People are often worried that the medications that they are taking to treat their eczema have side effects. However, there are some medications out in the market that have been proven to be both effective and safe even for children.
The key to dealing with eczema in the safest and most effective way possible is by consulting with a skilled doctor. Board-certified dermatologists possess the training and knowledge necessary in order to properly identify the type of eczema and prescribe the right therapy plan for it. They know how to monitor their patients as well as incorporate different combinations of medications in order to minimize the potential side effects.
Doctors consider several factors in order to determine what kind of medication is safe and effective for a particular patient. These factors include the age of the patient, his/her family history, the previous treatments taken, the areas affected, the condition of the skin on those areas, and the severity of the symptoms.
Two of the most important factors are the area and the condition of the skin. These two play a huge role in determining what medication to safely use. A number of studies have shown that the side effects that manifest are correlated to how and where the treatment is applied. For instance, some medications are contraindicated for the eye area or for those that have blisters and are oozing.
Medications that are safe and effective against eczema include antihistamine, corticosteroids, antibiotics, and calcineurin inhibitors.
Studies confirm that antihistamines are safe even for children. Moreover, they do not pose the risk of adverse side effects.
Topical corticosteroids, which are the most popular treatment for eczema, are for reducing inflammation. In order to minimize potential side effects, doctors monitor their patients throughout the duration of the treatment.
Certain antibiotics are safe to take as long as they have been prescribed by a skilled dermatologist. Even children below six months can safely take in antibiotics.
In some severe cases, more potent medications are prescribed to be used within a short period of time. Because they may have a few harmful side effects, doctors monitor the condition of their patients throughout. Once the condition improves, a switch to milder treatments is prescribed.
Calcineurin inhibitors, such as tacrolimus and pimecrolimus, are drugs that block the formation of chemicals in the immune system that bring about redness, itching, and swelling. These steroid-free medications have been approved by the US Food and Drug Administration (FDA) for the treatment of eczema in patients above the age of two who have not responded well to other medications for the said skin condition.
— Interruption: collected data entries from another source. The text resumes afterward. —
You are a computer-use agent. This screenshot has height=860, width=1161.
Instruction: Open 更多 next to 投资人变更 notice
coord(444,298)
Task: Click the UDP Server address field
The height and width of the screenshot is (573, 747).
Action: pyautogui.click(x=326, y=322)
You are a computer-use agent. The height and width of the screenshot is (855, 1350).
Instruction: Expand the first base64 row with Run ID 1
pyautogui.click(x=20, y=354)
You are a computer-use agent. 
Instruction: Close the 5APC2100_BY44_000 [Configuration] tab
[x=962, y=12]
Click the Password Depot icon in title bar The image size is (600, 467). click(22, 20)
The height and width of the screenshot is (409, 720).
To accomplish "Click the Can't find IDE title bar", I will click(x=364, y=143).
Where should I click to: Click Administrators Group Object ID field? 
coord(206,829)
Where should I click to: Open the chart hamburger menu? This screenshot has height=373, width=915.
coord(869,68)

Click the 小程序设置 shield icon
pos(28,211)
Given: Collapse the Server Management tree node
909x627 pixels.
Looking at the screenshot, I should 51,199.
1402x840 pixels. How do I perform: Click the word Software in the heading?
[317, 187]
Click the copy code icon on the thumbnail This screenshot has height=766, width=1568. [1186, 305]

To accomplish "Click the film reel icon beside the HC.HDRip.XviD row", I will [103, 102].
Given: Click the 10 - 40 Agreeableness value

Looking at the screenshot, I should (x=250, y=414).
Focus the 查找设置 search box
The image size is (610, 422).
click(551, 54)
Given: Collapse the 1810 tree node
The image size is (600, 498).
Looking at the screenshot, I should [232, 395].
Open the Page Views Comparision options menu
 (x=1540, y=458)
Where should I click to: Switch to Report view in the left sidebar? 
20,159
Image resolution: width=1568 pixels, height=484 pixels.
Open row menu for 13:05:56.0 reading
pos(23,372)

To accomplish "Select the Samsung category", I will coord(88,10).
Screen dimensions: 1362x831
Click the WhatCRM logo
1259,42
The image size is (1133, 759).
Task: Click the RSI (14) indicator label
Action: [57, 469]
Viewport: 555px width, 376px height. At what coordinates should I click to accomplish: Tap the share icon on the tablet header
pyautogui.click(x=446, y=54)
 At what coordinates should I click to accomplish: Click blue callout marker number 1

While medication can effectively and safely treat eczema, it is only one part of the package. Medication may not fully work without an effort on the part of the patient in terms of altering his lifestyle. One should strive to stay away from the things that he knows can cause his eczema to flare up. The patient should also practice proper skin care. All of these play a vital role in managing eczema. But once it flares up, doctor-prescribed medications are necessary to control the swelling, itching, and pain.